**GOAL**
Please pull out every line of the items below that contains the word "badge".

**DATA FOR THIS EXERCISE**
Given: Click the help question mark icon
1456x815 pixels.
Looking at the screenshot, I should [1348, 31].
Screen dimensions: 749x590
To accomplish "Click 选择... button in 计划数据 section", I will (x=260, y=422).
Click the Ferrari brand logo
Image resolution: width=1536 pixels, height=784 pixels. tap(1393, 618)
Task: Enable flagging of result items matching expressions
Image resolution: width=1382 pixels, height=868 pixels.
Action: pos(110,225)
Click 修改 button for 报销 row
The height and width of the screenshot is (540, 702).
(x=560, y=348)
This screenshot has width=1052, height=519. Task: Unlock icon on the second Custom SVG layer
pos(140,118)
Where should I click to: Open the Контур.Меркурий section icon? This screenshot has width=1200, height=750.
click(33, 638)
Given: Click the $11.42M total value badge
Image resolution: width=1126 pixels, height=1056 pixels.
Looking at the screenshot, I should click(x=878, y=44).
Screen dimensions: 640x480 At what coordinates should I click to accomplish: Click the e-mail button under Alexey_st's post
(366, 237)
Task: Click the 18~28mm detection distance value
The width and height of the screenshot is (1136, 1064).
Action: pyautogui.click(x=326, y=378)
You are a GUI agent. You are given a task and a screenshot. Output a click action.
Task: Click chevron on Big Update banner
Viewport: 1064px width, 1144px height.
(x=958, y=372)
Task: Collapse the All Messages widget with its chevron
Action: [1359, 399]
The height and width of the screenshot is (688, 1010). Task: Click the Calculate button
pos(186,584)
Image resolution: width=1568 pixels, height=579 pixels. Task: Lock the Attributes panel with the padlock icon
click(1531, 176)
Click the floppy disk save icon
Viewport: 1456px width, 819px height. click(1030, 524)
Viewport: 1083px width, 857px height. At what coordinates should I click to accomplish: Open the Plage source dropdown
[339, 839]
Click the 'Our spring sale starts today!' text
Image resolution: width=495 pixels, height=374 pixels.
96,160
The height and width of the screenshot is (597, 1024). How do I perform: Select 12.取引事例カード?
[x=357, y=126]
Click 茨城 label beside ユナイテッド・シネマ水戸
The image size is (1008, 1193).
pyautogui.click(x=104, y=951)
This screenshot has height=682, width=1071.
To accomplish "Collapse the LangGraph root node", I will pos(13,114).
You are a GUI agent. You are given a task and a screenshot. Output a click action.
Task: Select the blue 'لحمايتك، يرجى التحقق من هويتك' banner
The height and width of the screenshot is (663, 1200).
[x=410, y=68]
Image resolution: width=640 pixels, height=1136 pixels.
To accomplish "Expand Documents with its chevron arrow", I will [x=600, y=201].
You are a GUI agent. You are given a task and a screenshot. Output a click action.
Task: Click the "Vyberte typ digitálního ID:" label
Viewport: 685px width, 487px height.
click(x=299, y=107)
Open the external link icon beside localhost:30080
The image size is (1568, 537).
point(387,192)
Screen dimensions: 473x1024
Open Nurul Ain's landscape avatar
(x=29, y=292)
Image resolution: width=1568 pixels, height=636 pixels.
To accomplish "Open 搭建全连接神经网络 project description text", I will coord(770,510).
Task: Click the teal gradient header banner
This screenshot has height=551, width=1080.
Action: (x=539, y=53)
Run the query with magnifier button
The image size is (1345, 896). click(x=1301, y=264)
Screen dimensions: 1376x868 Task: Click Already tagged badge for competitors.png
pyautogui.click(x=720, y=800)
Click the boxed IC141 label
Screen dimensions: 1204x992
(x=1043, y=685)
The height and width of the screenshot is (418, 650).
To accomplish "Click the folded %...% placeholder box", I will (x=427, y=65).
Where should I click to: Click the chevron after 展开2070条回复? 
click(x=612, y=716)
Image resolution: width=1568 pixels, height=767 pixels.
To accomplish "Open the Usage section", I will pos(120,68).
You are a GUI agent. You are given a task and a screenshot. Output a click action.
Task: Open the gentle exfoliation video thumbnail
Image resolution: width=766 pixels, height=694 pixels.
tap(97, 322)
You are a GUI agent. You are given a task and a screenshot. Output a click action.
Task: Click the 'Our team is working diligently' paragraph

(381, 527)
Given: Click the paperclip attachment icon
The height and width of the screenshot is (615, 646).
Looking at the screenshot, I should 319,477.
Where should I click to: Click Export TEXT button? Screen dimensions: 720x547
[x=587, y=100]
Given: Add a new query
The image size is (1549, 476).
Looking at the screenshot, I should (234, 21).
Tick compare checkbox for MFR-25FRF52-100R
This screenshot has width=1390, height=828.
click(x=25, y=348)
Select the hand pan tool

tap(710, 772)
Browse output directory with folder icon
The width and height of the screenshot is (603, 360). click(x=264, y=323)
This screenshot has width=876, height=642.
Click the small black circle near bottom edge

**EXERCISE RESULT**
Given: Click the $11.42M total value badge
Screen dimensions: 1376x868 Task: Click Already tagged badge for competitors.png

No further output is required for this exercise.